#### [EXTRAIT FOURNI]
Il n'avait pas un travail facile. C'est que les auteurs, traducteurs, rédacteurs — moi le premier — continuaient à faire des fautes. Il était donc aussi l'enseignant, cherchant les formulations mnémotechniques pour celui à qui il s'adressait, toujours avec beaucoup d'humour. Ainsi, renvoyant un article corrigé, il s'adressait au gourmand : " Il y a une coquille qui revient assez souvent dans tes traductions : traiter les participes après le verbe "avoir" comme s'ils étaient après "être". Or ceux d'après "avoir" ne sont jamais au pluriel... : "ils ont mangé", mais s'il s'agit d'un acte anthropophagique : "ils sont mangés". Bon appétit ! »
Au début, il a acquis un fax pour recevoir et renvoyer les articles. Puis le courrier électronique s'est généralisé et il a appris à se servir de l'ordinateur et à faire des mails, car il considérait que c'était important. Non sans difficultés : " Figure toi qu'après avoir corrigé les 2 articles et les avoir enregistrés j'ai fermé mon ordinateur. Quand je m'y suis remis pour te les envoyer, les deux avaient disparu : ne restaient que les non corrigés... Que s'est-il passé ? J'ai dû faire une connerie mais laquelle ? Je viens de tout me retaper. »
Son rôle ne se limitait pas à la correction. Il avait remarqué qu'il manquait des notes de lecture et a remis en marche la rubrique livres. Il tenait aussi à ce que le journal publie des articles historiques — il en a rédigé un bon nombre qui continuent à être repris : ainsi son article de 2009 sur l'insurrection du ghetto de Varsovie vient d'être republié en Suisse… Il m'écrivait : " Je suis plongé dans la période du Pacte germano-soviétique et tiens à rédiger quelque chose de pédagogique pour la jeune génération... »
Durant des années, il a suivi l'évolution du Vietnam pour Inprecor. Il suivait également les publications en russe et ne manquait pas de traduire un article s'il le jugeait sortant de l'ordinaire : c'est par exemple à son initiative qu'Inprecor publia en 2000 un article russe de la revue du FSB (ex-KGB, ex-NKVD) sur l'opération conclue par l'assassinat de Trotsky — à la fois un témoignage sur les archives du NKVD et sur l'état de l'historiographie russe, plus que jamais empêtrée dans les fabrications opérées dans le pays du grand mensonge —, ainsi qu'une interview de Luis Mercader, le frère de l'assassin, publié en 1990 par le quotidien des syndicats soviétiques officiels.

#### [EXERCICE COURT]
Pouvez-vous mettre à jour l'extrait en le reprenant à partir de "Durant des années, il" et jusqu'à "syndicats soviétiques officiels.", avec "Cambodge" à la place de "Vietnam" ? Les lignes suivantes forment un matériau à part, indépendant de l'extrait.

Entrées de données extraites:
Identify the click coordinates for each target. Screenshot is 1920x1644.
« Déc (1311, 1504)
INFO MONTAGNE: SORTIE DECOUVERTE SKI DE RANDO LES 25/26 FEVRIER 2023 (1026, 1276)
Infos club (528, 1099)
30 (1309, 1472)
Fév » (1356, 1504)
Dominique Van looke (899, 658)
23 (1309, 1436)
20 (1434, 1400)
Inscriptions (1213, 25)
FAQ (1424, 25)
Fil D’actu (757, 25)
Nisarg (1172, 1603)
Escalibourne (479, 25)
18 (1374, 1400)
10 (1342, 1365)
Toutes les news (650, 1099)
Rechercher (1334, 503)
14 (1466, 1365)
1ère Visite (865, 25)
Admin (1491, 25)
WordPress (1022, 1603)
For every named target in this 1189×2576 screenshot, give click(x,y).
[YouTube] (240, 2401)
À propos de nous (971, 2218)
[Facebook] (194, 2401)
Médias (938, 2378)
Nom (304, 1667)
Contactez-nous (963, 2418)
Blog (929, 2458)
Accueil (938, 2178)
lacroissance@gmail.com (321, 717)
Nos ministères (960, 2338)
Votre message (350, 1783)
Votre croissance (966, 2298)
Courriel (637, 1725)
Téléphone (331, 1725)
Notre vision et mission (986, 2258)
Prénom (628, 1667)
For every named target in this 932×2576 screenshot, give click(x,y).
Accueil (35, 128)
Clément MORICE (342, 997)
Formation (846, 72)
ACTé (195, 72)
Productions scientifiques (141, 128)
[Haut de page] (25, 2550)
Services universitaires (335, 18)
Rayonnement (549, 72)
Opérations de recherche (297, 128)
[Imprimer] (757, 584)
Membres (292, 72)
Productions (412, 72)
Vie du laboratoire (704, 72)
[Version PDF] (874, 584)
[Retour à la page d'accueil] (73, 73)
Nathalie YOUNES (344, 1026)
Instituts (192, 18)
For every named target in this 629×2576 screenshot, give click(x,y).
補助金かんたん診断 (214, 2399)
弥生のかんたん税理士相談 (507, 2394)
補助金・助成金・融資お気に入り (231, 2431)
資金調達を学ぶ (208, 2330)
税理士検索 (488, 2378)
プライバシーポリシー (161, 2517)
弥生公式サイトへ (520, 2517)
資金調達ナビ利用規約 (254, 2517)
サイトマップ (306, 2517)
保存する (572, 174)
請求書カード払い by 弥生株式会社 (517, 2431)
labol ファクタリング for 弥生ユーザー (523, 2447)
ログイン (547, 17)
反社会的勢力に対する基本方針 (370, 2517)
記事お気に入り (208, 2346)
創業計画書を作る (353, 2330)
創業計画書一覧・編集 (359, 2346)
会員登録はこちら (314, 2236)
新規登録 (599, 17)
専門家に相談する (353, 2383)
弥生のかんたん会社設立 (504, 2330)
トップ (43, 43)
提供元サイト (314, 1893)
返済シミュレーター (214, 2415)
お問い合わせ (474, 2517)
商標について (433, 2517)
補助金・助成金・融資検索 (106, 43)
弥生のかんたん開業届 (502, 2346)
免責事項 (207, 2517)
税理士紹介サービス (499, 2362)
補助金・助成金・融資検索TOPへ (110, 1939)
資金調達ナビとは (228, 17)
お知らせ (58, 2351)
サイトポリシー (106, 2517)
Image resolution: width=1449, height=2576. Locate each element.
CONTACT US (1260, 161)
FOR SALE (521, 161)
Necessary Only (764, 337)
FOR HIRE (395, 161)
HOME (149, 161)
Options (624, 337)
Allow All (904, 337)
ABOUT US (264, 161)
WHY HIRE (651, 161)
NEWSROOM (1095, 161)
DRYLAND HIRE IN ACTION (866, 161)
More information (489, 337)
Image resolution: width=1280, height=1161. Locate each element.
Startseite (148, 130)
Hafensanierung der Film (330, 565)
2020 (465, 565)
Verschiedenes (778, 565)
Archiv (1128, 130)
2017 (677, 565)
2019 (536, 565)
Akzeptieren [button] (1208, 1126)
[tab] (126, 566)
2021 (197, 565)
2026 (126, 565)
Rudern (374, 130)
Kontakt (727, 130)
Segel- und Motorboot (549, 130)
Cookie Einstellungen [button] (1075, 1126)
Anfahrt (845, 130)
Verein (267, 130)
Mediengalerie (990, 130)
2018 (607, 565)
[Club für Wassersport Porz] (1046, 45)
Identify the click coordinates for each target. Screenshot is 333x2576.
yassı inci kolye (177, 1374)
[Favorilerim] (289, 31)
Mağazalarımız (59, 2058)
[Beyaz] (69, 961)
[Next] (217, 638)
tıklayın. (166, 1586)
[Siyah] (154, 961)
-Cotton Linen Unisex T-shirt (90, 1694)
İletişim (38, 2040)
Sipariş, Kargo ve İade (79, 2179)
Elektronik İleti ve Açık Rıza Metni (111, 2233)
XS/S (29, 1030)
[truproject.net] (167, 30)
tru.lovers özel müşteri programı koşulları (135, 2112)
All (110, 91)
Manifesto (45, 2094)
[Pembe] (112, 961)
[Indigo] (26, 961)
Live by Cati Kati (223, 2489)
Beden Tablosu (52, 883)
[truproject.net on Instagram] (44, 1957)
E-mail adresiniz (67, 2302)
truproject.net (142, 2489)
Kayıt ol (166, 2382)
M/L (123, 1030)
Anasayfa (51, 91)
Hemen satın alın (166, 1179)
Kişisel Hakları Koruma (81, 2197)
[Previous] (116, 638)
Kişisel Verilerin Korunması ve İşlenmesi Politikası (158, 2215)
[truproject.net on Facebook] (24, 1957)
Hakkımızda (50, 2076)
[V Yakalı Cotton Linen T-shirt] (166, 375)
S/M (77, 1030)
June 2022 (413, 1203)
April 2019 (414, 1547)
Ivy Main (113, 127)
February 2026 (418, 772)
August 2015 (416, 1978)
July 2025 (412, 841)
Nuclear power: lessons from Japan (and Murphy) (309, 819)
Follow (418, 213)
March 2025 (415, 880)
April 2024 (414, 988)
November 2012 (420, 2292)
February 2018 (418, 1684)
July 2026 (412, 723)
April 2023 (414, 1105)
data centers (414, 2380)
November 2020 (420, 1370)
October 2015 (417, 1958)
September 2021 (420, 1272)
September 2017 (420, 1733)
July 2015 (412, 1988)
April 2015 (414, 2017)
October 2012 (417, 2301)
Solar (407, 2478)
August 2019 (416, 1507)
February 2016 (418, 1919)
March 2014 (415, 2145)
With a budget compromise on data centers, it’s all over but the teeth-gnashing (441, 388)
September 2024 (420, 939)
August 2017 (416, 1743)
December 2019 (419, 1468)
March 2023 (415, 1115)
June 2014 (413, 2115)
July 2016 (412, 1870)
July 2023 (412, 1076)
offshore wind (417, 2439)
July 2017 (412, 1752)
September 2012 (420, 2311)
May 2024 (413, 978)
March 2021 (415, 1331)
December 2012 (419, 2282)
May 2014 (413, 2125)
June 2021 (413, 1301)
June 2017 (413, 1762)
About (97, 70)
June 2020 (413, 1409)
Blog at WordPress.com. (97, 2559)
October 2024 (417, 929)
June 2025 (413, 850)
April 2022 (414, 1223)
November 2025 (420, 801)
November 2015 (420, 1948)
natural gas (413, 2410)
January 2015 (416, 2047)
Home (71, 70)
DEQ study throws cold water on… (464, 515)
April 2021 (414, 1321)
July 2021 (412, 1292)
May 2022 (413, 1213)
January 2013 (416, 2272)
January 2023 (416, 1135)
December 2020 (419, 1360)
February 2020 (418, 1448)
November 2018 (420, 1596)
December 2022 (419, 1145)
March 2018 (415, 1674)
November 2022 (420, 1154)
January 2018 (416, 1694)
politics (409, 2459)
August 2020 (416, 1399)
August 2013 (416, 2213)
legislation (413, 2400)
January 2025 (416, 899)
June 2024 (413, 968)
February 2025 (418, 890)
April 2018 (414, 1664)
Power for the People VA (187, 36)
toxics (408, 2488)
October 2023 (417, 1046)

#### [RÉPONSE ATTENDUE]
Durant des années, il a suivi l'évolution du Cambodge pour Inprecor. Il suivait également les publications en russe et ne manquait pas de traduire un article s'il le jugeait sortant de l'ordinaire : c'est par exemple à son initiative qu'Inprecor publia en 2000 un article russe de la revue du FSB (ex-KGB, ex-NKVD) sur l'opération conclue par l'assassinat de Trotsky — à la fois un témoignage sur les archives du NKVD et sur l'état de l'historiographie russe, plus que jamais empêtrée dans les fabrications opérées dans le pays du grand mensonge —, ainsi qu'une interview de Luis Mercader, le frère de l'assassin, publié en 1990 par le quotidien des syndicats soviétiques officiels.